Swap file systems support virtual memory, data is written to a swap file system when there is not enough RAM to store the data your system is processing.

Swap partition size

Old rule of thumb

swap: 2 * the-amount-of-RAM

So if a computer had 64KB of RAM, a swap partition of 128KB would be an optimum size. This rule took into the facts that RAM sizes were typically quite small at the time. Nowadays, RAM has become a cheap & affordable commondity, so the 2x rule is outdated.

What is the right amount of swap space?

Choosing the correct swap size is important. Too much swap space can hide memory leaks, also the storage space is allocated but idle. It can affect the system performance in general.

Follow the RedHat (CentOS 7x & RHEL 7) guide, the recommended size of a swap partition depending on the amount of RAM & whether you want sufficient memory for your system.

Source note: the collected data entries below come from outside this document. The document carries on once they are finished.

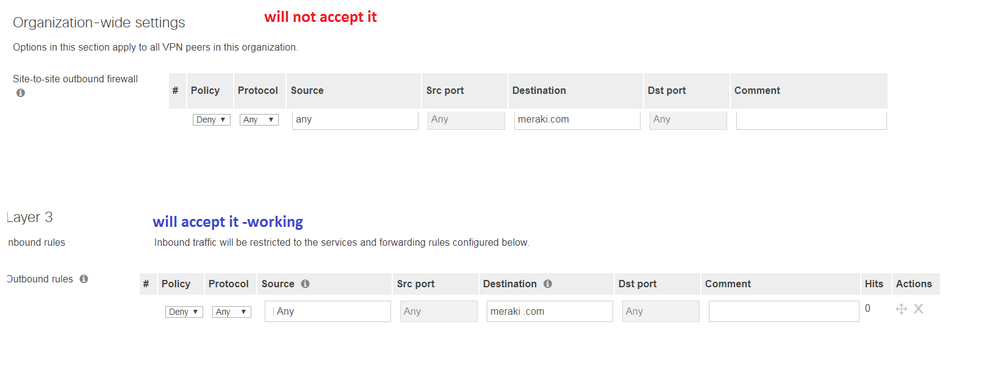Viewport: 998px width, 372px height.
Task: Open Deny policy dropdown in Layer 3 outbound rule
Action: click(x=184, y=312)
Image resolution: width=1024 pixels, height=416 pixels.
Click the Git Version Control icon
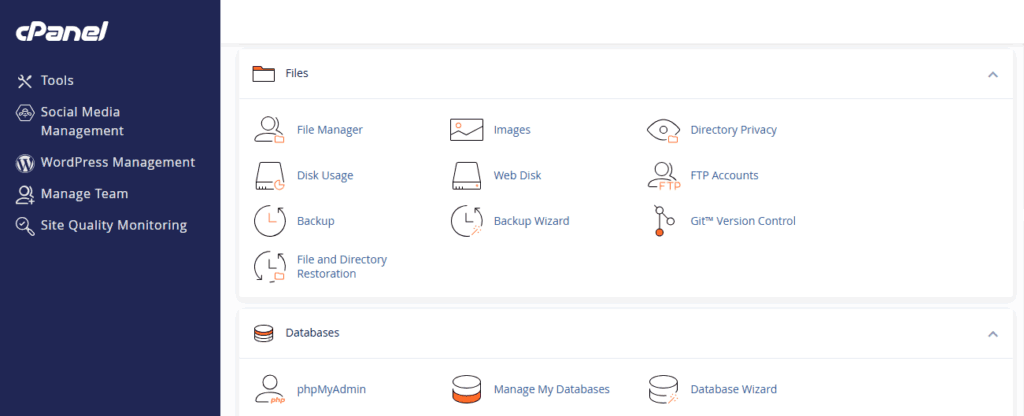point(660,221)
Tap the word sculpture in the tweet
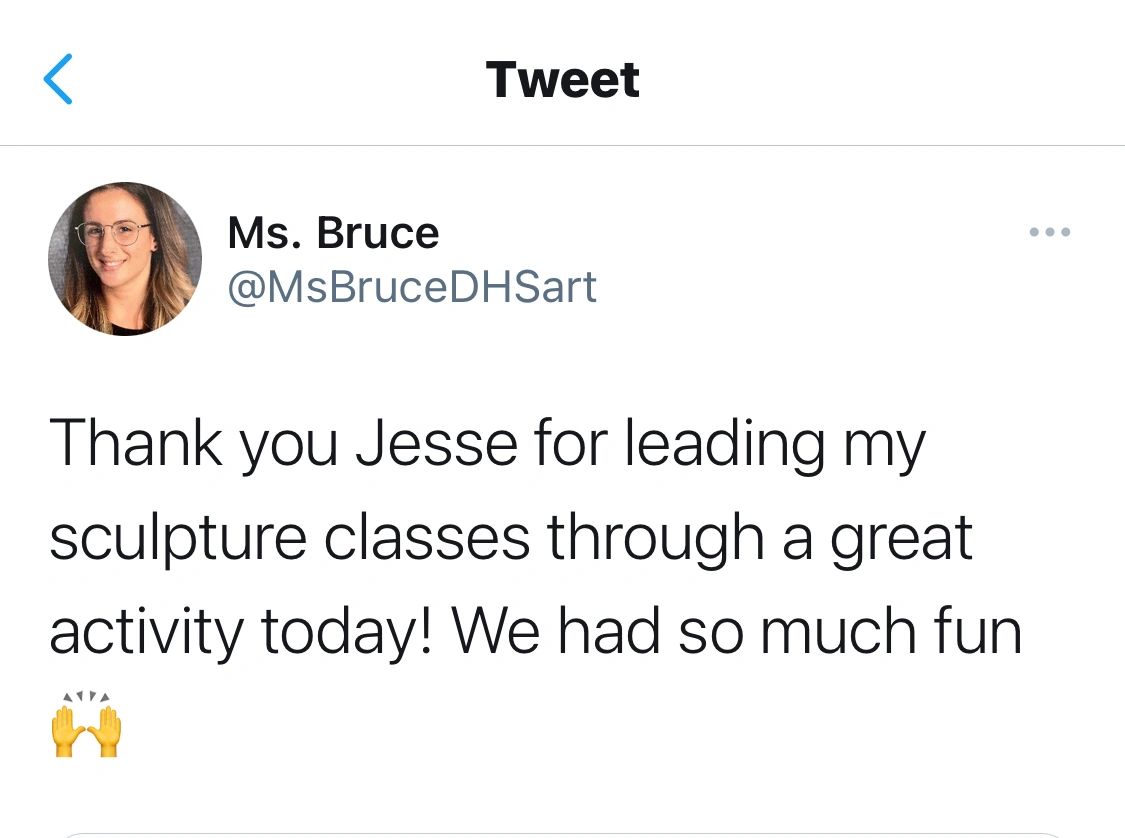Screen dimensions: 1125x838 tap(178, 540)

swap <= 10% * total-size-hard-drives && swap <= 128GB (if hibernation is allowed)
Amount of RAMRecommended swap spaceRecommended swap space if allowing for hibernation
< 2GB2 * the-amount-of-RAM3 * the-amount-of-RAM
> 2GB - 8GBthe-amount-of-RAM2 * the-amount-of-RAM
> 8GB - 64GB>= 4GB1.5 * the-amount-of-RAM
> 64GB>= 4GBHibernation not recommended

Common misconceptions & gotchas

Increasing swap size would increase performance

  • No, it wouldn’t. Remember that the slowest part of memory is your hard-disk - swap just provides the ability to use more memory by swapping some pages out to the disk, which is slow compared to RAM operations. Swap can also increase disk I/O & CPU load. This is a tradeoff. Without swap, the OOM may get you. It causes a downtime and in the real life scenario, the application can be slow a bit rather than down completely.

Swappiness

  • The linux kernel tunable parameter vm.swappiness (/proc/sys/vm/swappiness) can be used to define how aggressively memory pages are swapped to disk.

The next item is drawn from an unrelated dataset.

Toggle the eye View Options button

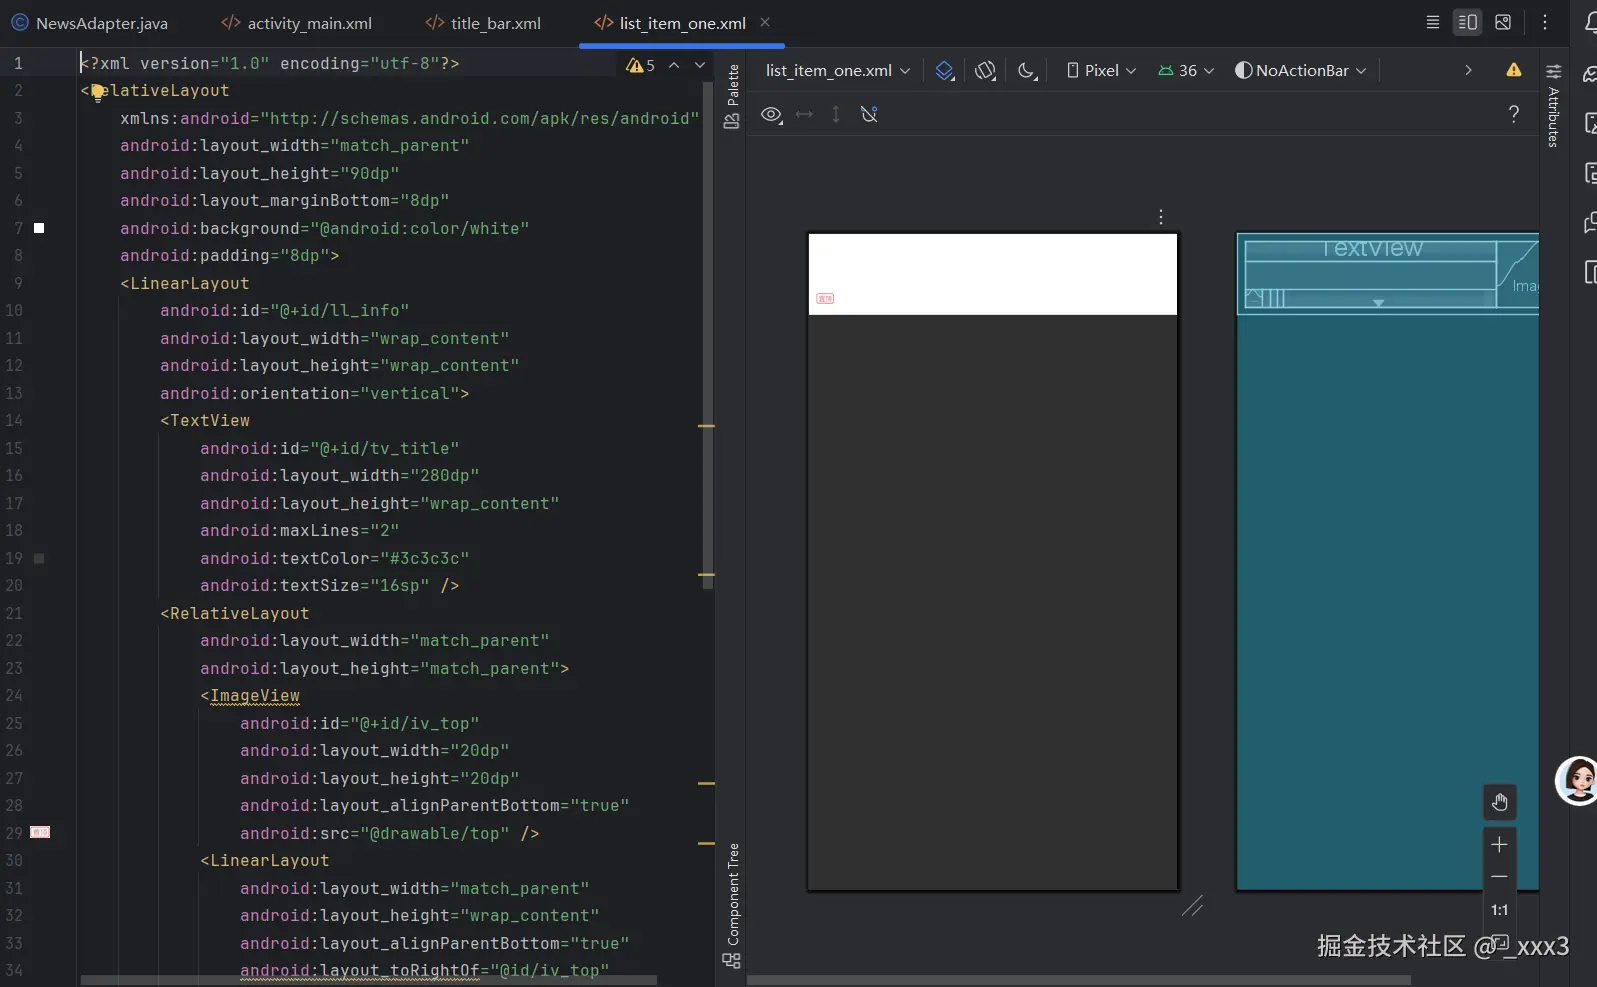point(771,115)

  • The default value: 60. The lower the value, the less swapping is used & the more memory pages are kept in the physical memory.

    * 0: swap is disable.
    * 1: minimum amount of swapping without disabling it entirely.
    * 10: recommended value to improve performance when sufficient memory exists in a system
    * 100: aggressive swapping
    
  • Useful commands:

    # Check the current value
    sysctl vm.swappiness
    # Adjust the value
    echo 10 > /proc/sys/vm/swappiness
    sysctl -w vm.swappiness=10
    echo "vm.swappiness: 10" >> /etc/sysctl.conf
    
  • On SSDs, swapping out anonymous pages and reclaiming file pages are essentially equivalent in terms of performance/latency. On older spinning disks, swap reads are slower due to random reads, so a lower vm.swappiness setting makes sense there.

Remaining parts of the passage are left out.